Chapter 3 considers the use of genomic information in patient care and research from different perspectives within the health care system. A foundational concept that was presented is the closed, platform-supported rapid learning cycles that provide bidirectional feedback of the analysis of data to produce results and the use of those results to change practices. It is explained that a key element of a functional rapid learning
system is engaging patients and understanding their preferences for access and sharing of the data. Educating patients and physicians about the effective use of genomic data in the clinic and addressing health care disparity issues that may arise from introducing genomic information into the health care system is also discussed.
Chapter 4 examines both the potential and the challenges of integrating genomics into the EHR. Effective incorporation of the data into EHR platforms will require establishing data standards so that information is transmitted among interoperable systems and shared easily. The chapter also addresses challenges to a genomics-enabled EHR, such as determining how and what information will be shared, ensuring access to the information, establishing clinical decision support and guidance for clinicians, and improving the management of big data for enhancing clinical care.

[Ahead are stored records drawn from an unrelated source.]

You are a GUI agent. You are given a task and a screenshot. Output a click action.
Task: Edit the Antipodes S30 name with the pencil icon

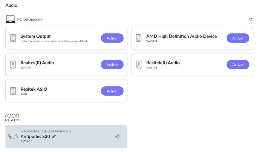click(54, 136)
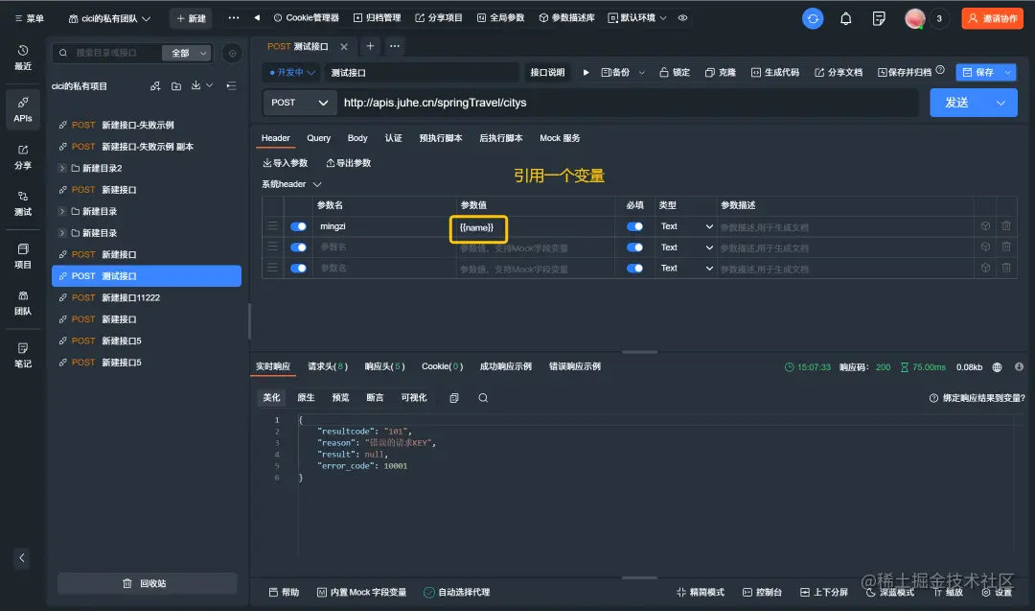Open 归档管理 (archive management) icon
1035x611 pixels.
[x=376, y=16]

Chapter 5 reviews the recent activities and future plans of the Displaying and Integrating Genetic Information Through the EHR (DIGITizE) Action Collaborative. The idea for this group originated with the Roundtable on Translating Genomic-Based Research for Health to engage key stakeholders in establishing a framework for data standards. The action collaborative is focusing on pharmacogenomics use cases to establish a pilot project for representing genetic test information in a structured format that can reside in the EHR ecosystem.
Finally, Chapter 6 presents possible next steps identified during workshop discussion sessions for integrating genomic data into the health care system. Several workshop participants discussed how it would be useful to make EHRs fully interoperable for genomic and other clinical information. The social science and behavioral aspect of implementing genomic information in the clinic is discussed, as is the inclusion of consumer data.